Evaluation of various methods of maternal placental blood collection for immunology studies

Abstract

The collection of maternal placental intervillous blood (IVB), without contamination of fetal blood and with an accurate mononuclear cell profile, is essential for immunological studies of placental malaria and other infectious diseases of the placenta. We have compared five documented methods of IVB collection: perfusion, incision, biopsy, tissue grinding, and puncture (prick) for fetal blood contamination and mononuclear cell profiles using flow cytometry.
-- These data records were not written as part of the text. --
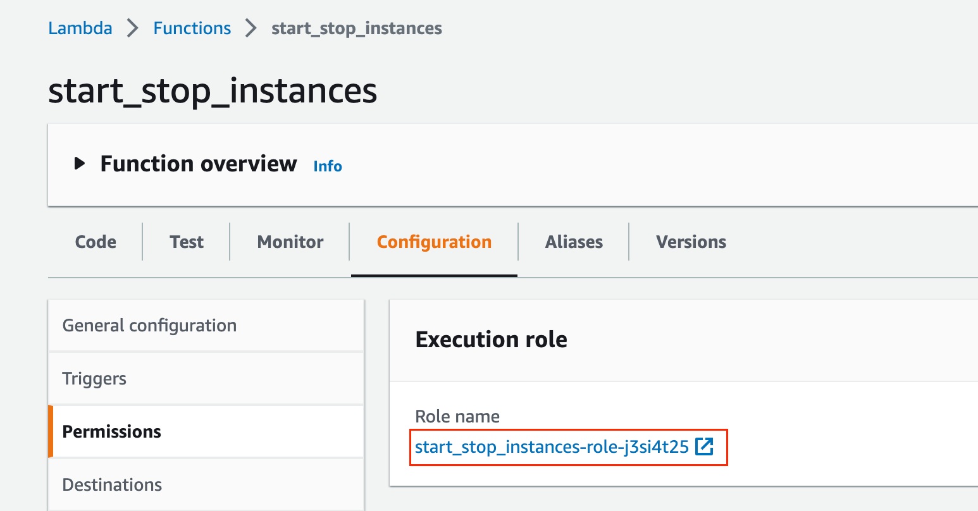Switch to the Test tab

[x=186, y=242]
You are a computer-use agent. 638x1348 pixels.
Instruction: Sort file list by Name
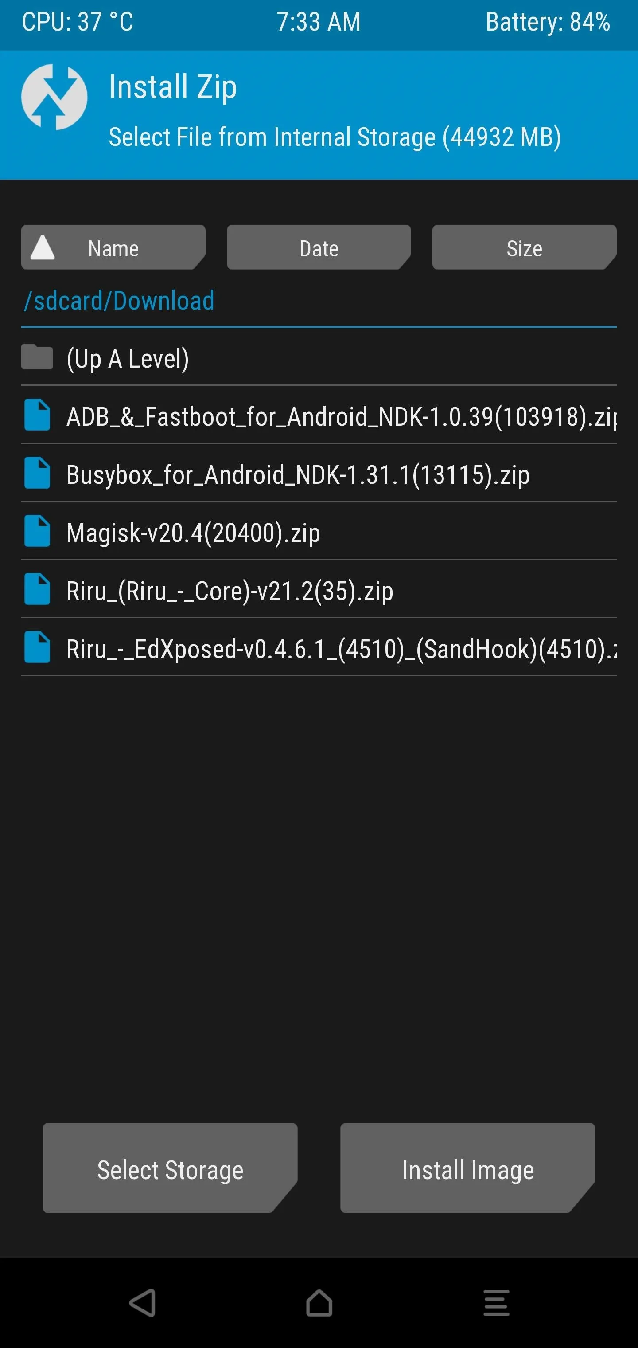pos(113,248)
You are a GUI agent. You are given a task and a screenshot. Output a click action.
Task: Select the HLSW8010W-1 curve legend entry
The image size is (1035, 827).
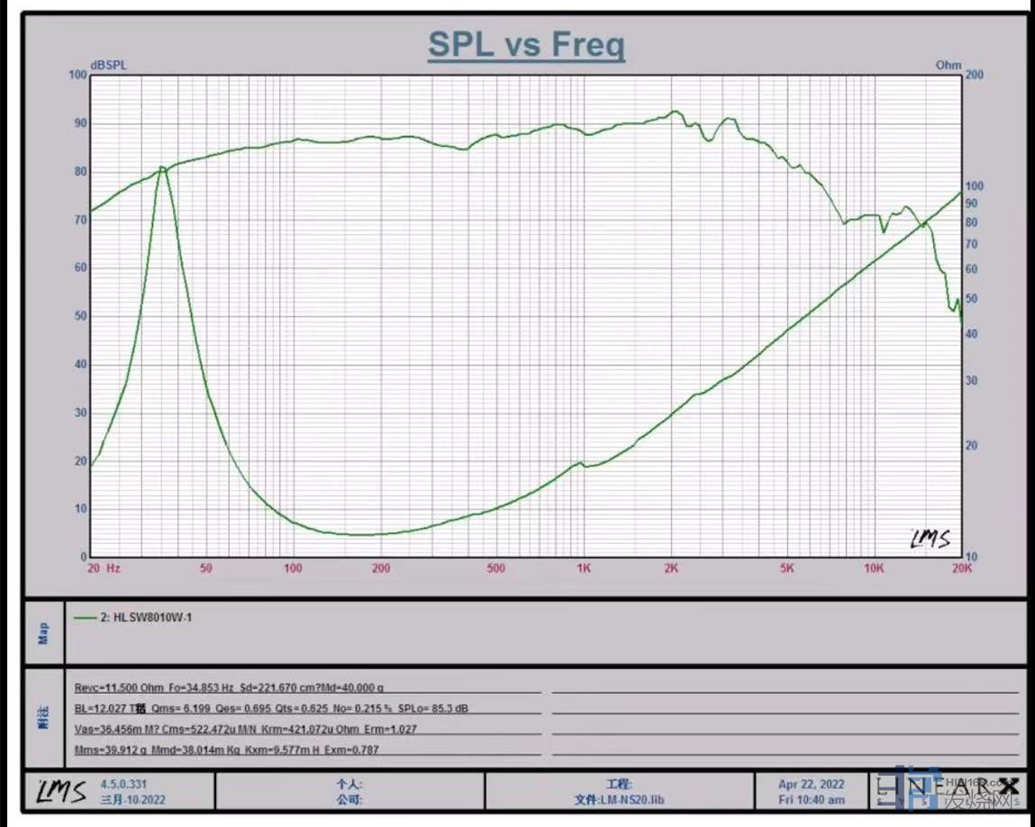[x=146, y=618]
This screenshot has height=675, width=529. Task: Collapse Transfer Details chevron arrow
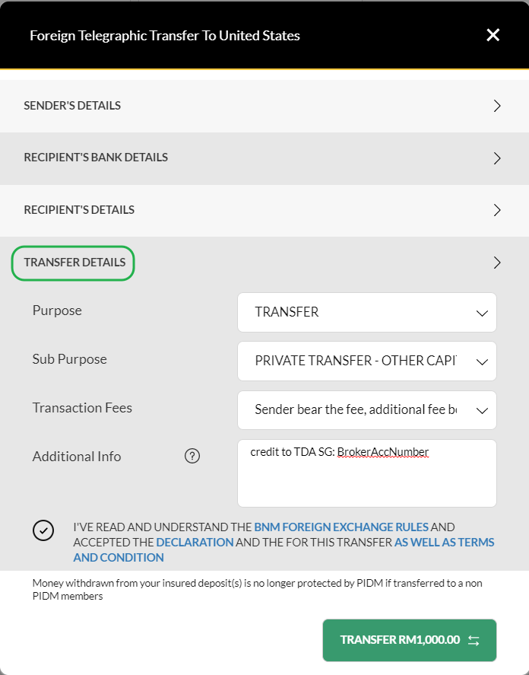497,263
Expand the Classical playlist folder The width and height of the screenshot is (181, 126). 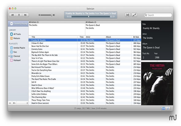[9, 56]
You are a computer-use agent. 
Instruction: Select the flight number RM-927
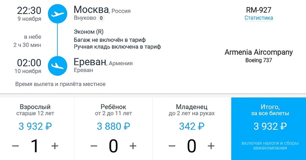[259, 10]
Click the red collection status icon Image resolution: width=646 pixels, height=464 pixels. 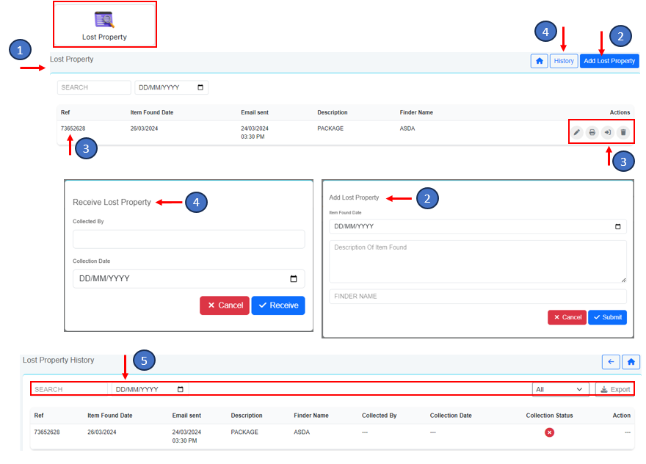549,432
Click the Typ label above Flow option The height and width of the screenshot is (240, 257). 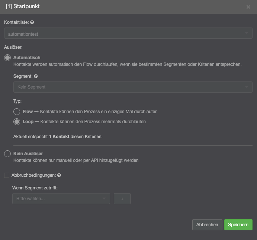(x=17, y=101)
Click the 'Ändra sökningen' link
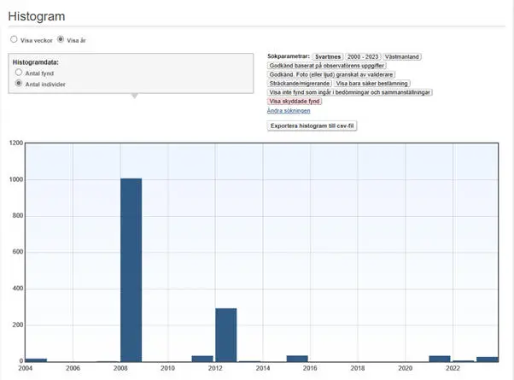Image resolution: width=514 pixels, height=380 pixels. pyautogui.click(x=289, y=110)
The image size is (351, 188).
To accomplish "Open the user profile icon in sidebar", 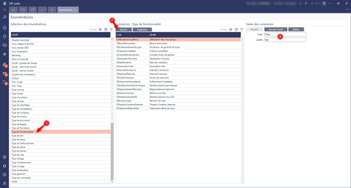I will [5, 183].
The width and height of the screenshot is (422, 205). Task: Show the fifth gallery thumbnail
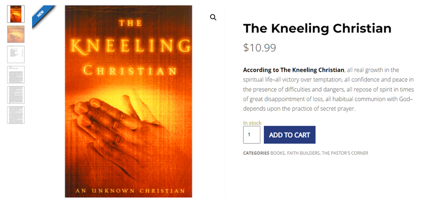pos(16,95)
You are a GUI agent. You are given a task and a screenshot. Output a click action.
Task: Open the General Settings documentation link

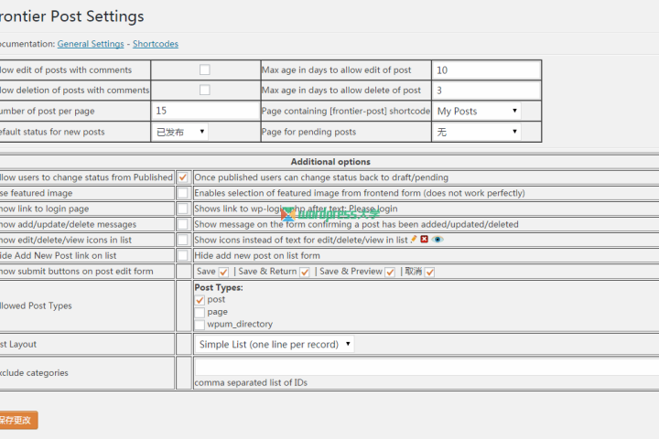[91, 44]

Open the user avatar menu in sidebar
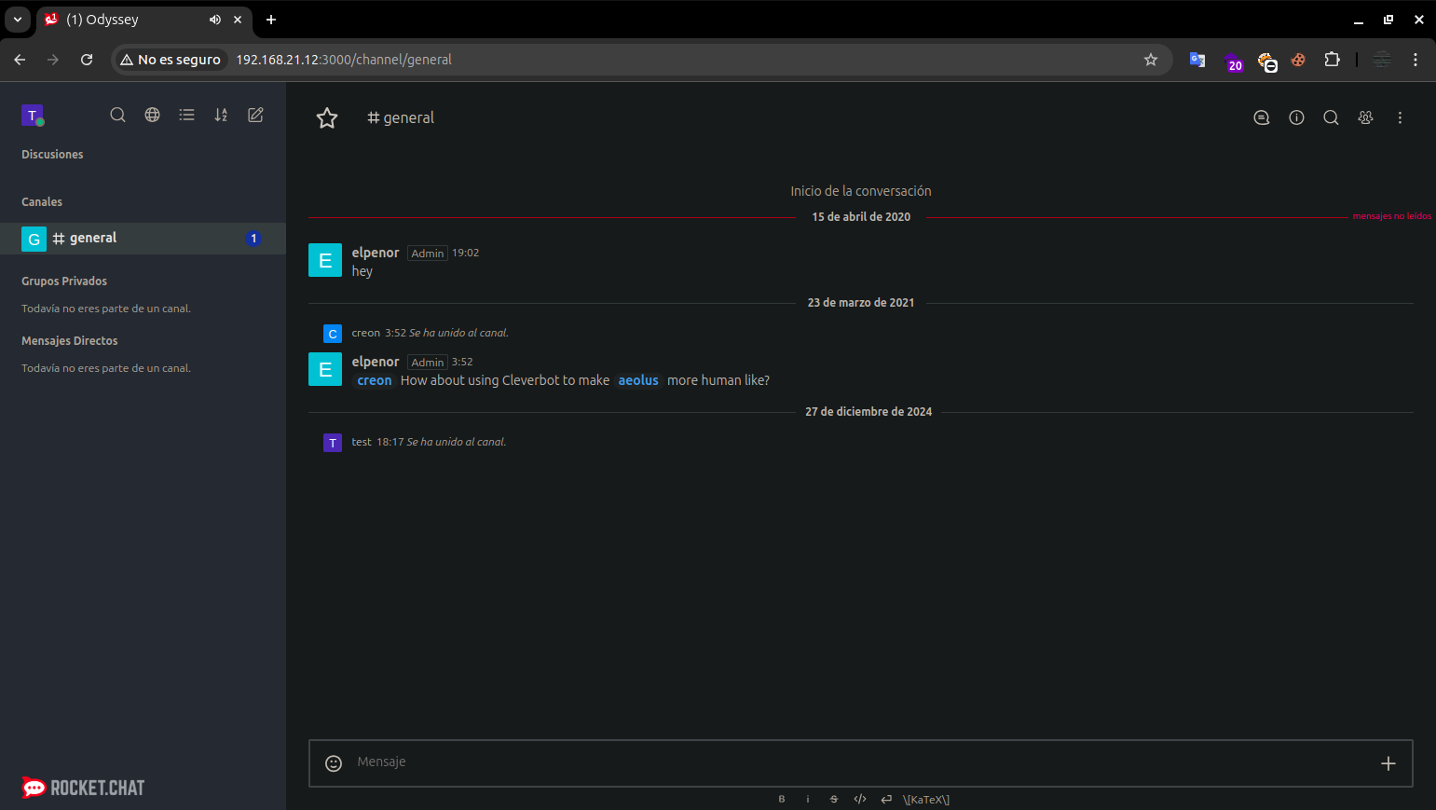(x=33, y=116)
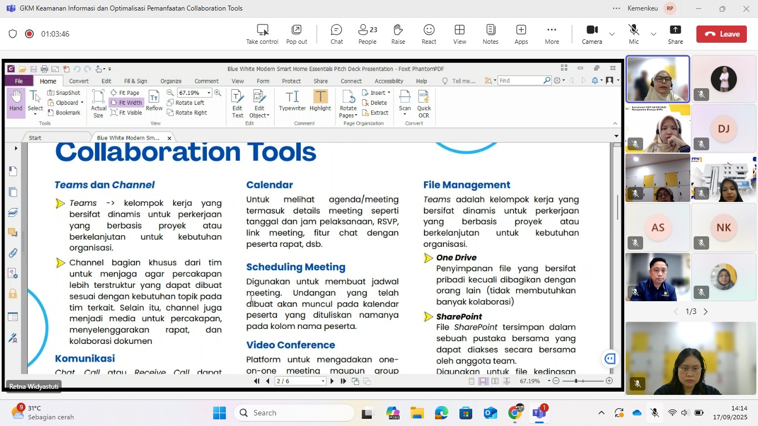Click the Share screen icon
Screen dimensions: 758x426
coord(675,34)
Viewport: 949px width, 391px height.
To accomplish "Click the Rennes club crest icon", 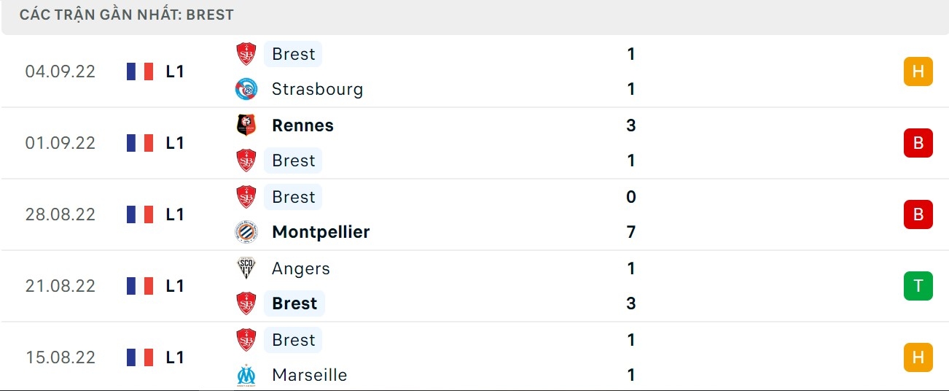I will point(246,125).
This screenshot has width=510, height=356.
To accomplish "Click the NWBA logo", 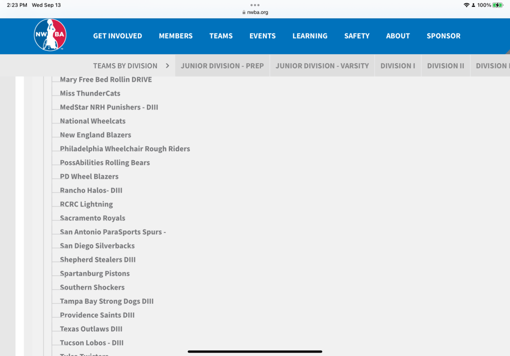I will (x=50, y=35).
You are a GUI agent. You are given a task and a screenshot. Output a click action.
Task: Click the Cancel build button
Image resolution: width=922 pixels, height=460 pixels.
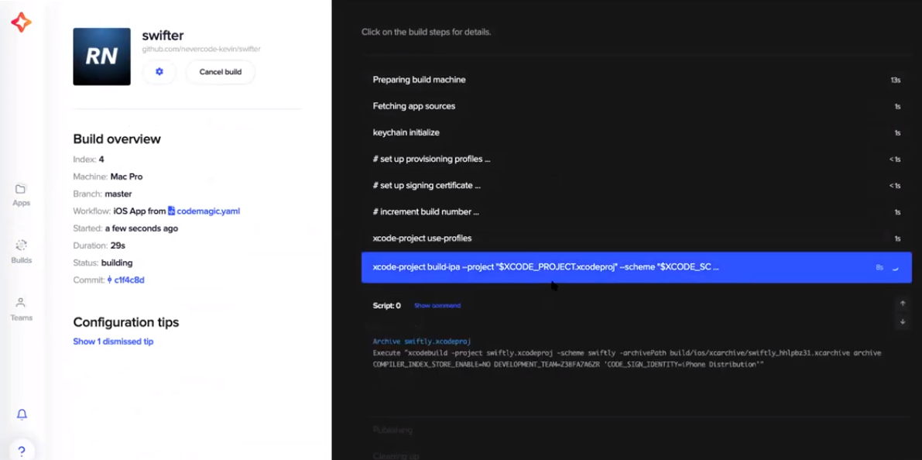[x=220, y=71]
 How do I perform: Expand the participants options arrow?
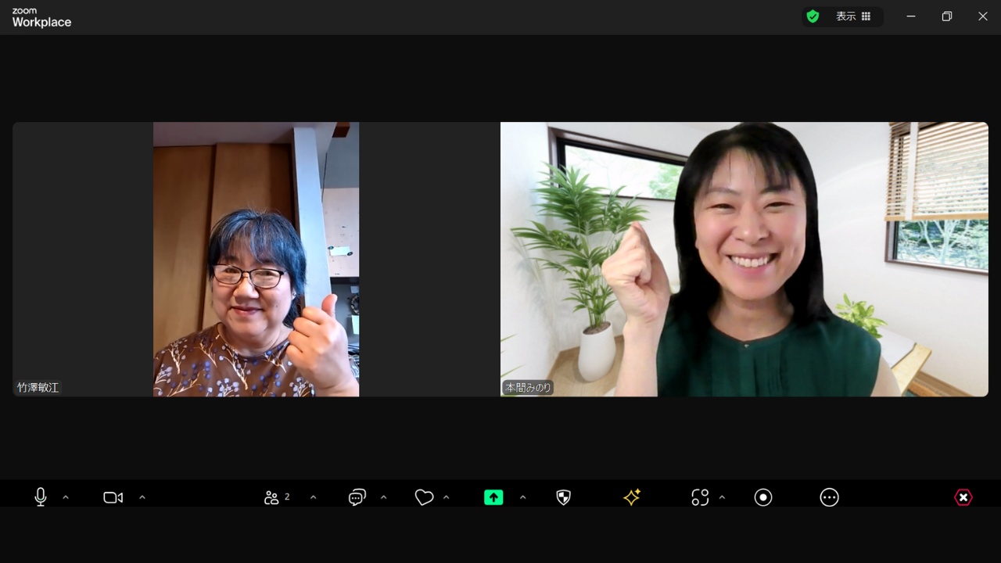[x=314, y=497]
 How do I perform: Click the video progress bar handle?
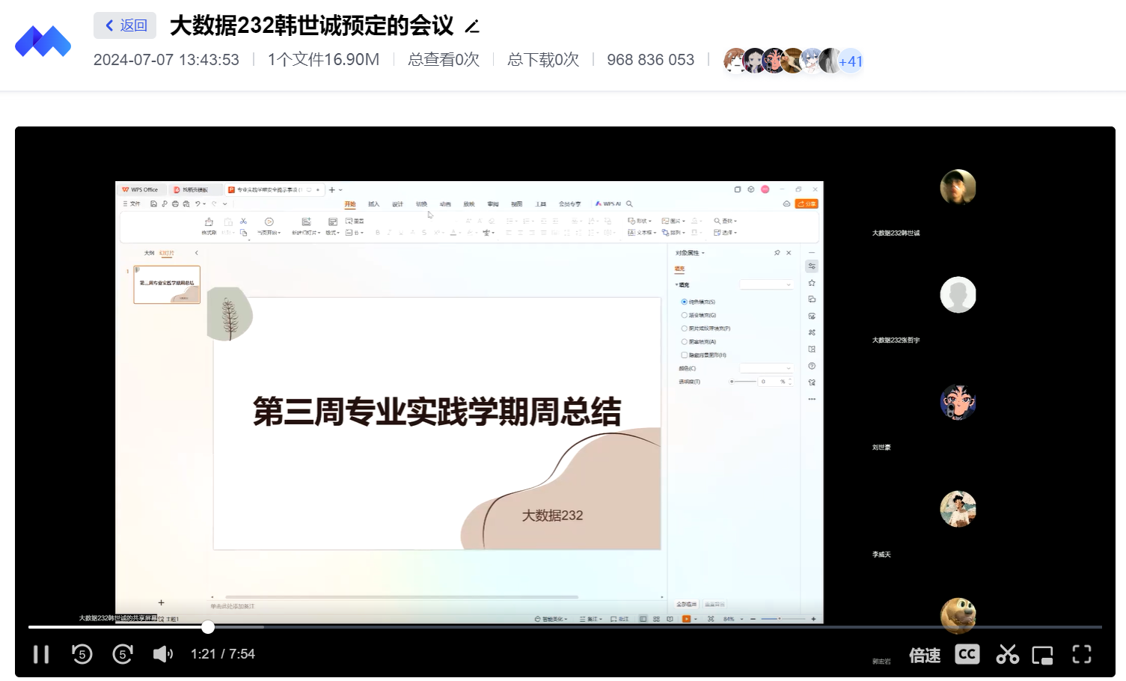point(208,627)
Twenty-five placentas were obtained from Plasmodium falciparum and human immunodeficiency virus-negative primigravid and secundigravid women delivering at Nyanza Provincial Hospital in Kisumu, western Kenya. Each of the five methods was performed on the same placenta. Fetal red blood cell contamination was significantly lower for the prick and perfusion methods (4.1% and 8.3%, respectively) than for incision (59.5%), biopsy (42.6%), and tissue grinding (19.9%). Significant variation was noted among the five methods in the percentages of monocytes, total T cells, CD4+ and CD8+ T cells, B cells, and NK cells. Further, a pairwise comparison of prick and perfusion, the two methods with low fetal blood contamination, showed that they were not different for fetal red blood cell contamination levels; however, prick yielded significantly higher percentages of CD4 T cells and CD4 memory T cells than perfusion. Collection by prick was determined to be the best method of intervillous blood collection for immunology studies, and perfusion represented the next best method of choice due to high sample volume yield. Overall, in considering the advantages/disadvantages of the two methods with low fetal cell contamination, we conclude that a combination of prick and perfusion is most suitable for immunology studies.

FIG. 1.

Chronology of sampling events. Within approximately 2 min of placenta expulsion, an intervillous blood sample by the prick method was collected from a region appropriately chosen for the technique. Perfusion was carried out next in a separate quadrant; perfusate was obtained within 20 to 25 min of placental expulsion. Blood collection by incision was carried out next, followed by biopsy within at least 5 min of each other, and finally, approximately 45 min after placental expulsion, blood by tissue grinding was collected. On average, all techniques were carried out within a maximum period of 45 min after placenta expulsion.

FIG. 2.

Fetal hemoglobin staining dot plot analysis for a representative placenta sample. (A) FSC-SSC gating of red blood cells; (B and C) 0 and 10% controls, respectively; (D) placental prick (5.5%); (E) perfusion (12%); (F) incision (71.6%); (G) biopsy (50.5%); and (H) tissue grinding (24.1%).

FIG. 3.

Immunophenotyping FSC-SSC dot plot analysis for a representative placenta sample. Peripheral blood is used as a reference (A), and IVB was obtained by prick (B), perfusion (C), incision (D), biopsy (E), and tissue grinding (F).